The space filled by solar wind
This model is based on the idea that our Sun is constantly emitting not just light and heat, but charged particles as well. These high-speed protons, electrons and other ions that are blasted out of the Sun’s corona are collectively called solar wind. Solar wind isn’t emitted at a perfectly regular rate, but there’s enough of it being pushed out across the solar system that it’s almost like the Sun is inflating a large bubble from the inside.

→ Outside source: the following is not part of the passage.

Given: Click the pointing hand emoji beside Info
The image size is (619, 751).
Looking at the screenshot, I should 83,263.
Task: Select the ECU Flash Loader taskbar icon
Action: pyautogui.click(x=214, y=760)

That bubble is called the heliosphere, and seems to have a definable edge. 100 times further than the Earth is from the Sun, solar wind starts to encounter stray hydrogen atoms from outside the solar system. These neutral, interstellar atoms provide just a bit of resistance to the solar wind, and the two types of particles collide often enough to create a detectable amount of ultra-violet light. The meeting area between stray particles probably isn’t the most clear-cut boundary you might imagine, but the area where our Sun’s output meets objects from outer space should at least be directly observable.
Spotted by spacecraft
This light from the edge of the heliosphere, or heliopause, was first detected by the Voyager 1 spacecraft 30 years ago when that craft exited the solar system. Voyager 2 is seeing similar evidence, although it won’t actually cross the heliopause until 2030. The New Horizons spacecraft has started picking up traces of evidence that further support those observations, even though it’s still in the Kuiper belt.
The clearest proof of this model would be attainable when a spacecraft passes through the heliopause. Once on the other side, the ultraviolet light would immediately drop off, sitting squarely behind something like Voyager 2 as it continues to travel away from the Sun. Scientist note that this may not turn out to be the case, and that there may be an unknown source of ultraviolet light in the space beyond our solar system. However, with New Horizons backing up what has previously been found by Voyager 1 and 2, there is a strong likelihood that our Sun’s sphere of influence does a pretty good job of marking itself at the edge of the solar system.